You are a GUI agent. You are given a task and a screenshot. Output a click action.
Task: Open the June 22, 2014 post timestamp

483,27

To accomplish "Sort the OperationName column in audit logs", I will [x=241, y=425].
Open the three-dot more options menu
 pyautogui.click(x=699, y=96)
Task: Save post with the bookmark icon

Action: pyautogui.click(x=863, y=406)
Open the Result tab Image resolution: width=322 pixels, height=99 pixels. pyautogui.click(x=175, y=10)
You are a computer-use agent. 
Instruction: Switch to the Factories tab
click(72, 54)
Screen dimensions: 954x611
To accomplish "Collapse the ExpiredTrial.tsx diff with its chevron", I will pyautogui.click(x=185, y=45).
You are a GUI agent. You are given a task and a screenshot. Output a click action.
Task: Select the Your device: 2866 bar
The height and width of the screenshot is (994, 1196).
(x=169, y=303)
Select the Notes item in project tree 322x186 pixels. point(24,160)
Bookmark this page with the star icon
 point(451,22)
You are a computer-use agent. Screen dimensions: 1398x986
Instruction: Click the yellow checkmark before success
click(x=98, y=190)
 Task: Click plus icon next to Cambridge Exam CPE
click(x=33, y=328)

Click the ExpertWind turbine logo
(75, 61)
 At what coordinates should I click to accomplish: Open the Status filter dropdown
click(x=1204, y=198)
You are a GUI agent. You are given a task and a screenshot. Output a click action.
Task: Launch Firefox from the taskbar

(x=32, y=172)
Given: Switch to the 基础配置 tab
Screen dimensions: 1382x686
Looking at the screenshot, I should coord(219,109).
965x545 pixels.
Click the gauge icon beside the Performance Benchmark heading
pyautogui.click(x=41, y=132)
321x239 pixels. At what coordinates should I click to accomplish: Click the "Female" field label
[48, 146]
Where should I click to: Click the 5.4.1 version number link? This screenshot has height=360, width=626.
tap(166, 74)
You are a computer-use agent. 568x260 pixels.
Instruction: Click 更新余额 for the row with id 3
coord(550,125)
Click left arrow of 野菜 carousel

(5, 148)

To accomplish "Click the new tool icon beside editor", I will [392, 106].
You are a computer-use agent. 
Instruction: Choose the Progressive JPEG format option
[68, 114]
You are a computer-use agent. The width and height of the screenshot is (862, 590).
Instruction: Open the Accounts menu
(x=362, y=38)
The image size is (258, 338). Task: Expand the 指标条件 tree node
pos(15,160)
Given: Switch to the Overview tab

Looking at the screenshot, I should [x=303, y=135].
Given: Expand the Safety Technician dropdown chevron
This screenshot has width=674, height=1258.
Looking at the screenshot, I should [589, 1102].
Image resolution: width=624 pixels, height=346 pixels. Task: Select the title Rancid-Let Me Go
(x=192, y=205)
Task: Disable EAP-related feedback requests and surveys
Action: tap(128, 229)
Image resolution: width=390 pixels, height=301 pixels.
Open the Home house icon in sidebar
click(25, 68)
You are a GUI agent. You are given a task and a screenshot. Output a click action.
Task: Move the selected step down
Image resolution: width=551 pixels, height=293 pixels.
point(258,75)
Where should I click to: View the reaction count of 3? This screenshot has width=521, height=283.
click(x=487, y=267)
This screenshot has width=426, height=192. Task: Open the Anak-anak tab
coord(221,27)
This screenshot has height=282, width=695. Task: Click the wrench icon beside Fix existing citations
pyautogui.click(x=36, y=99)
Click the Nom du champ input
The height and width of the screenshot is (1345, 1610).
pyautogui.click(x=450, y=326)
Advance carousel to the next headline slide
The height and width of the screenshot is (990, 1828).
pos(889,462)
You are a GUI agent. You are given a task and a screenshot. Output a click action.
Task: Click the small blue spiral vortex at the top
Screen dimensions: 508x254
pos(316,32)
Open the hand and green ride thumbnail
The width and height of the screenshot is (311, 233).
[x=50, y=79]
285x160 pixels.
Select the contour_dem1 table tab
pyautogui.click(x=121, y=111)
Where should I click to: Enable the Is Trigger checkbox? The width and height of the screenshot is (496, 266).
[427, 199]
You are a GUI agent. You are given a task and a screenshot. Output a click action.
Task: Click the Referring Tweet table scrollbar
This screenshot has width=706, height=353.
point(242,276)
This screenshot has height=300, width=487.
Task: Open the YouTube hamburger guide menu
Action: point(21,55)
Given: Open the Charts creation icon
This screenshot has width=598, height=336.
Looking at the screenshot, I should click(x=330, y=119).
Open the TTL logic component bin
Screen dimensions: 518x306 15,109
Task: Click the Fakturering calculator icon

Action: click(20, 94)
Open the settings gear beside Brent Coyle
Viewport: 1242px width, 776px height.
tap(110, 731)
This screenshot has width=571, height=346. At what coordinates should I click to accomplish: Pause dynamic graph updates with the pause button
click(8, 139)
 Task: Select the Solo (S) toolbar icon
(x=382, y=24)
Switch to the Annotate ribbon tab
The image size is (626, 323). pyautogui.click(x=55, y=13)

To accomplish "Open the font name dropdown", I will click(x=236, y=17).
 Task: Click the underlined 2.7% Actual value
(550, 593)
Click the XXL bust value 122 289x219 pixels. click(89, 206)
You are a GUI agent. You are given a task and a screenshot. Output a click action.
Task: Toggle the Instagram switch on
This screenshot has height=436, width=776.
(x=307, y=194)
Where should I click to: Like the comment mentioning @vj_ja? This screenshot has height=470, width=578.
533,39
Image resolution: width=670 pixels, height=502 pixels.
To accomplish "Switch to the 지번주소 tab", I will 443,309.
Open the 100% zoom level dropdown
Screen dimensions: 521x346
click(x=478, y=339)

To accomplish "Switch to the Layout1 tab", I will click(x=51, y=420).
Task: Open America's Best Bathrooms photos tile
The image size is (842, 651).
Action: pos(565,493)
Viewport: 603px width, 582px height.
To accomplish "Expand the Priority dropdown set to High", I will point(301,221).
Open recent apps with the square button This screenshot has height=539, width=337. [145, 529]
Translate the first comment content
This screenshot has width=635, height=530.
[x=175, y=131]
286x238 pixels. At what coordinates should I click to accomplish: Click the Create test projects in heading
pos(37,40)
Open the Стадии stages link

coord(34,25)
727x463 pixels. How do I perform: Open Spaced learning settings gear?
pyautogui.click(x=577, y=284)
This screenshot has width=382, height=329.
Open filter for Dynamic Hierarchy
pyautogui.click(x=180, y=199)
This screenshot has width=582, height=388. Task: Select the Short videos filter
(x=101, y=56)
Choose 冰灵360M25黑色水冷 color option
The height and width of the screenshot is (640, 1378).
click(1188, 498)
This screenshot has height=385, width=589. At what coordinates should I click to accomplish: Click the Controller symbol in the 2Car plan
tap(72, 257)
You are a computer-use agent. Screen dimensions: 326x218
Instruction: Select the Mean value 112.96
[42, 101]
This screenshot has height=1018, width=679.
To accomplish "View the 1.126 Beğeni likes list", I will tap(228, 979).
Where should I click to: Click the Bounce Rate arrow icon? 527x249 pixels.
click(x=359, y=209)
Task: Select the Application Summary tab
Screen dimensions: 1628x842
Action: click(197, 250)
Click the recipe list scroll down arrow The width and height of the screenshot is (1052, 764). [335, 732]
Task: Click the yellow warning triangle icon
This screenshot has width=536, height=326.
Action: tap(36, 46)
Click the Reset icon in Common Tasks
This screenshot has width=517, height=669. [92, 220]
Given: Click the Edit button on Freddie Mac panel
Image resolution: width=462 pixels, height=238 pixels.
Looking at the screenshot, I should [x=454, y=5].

----------------

● Problem requirements
Write out the records word for word, beginning at the line that contains "will [392, 106]." and stopping after the line that contains "pos(15,160)".

● Problem solution
To accomplish "Click the new tool icon beside editor", I will [392, 106].
You are a computer-use agent. 
Instruction: Choose the Progressive JPEG format option
[68, 114]
You are a computer-use agent. The width and height of the screenshot is (862, 590).
Instruction: Open the Accounts menu
(x=362, y=38)
The image size is (258, 338). Task: Expand the 指标条件 tree node
pos(15,160)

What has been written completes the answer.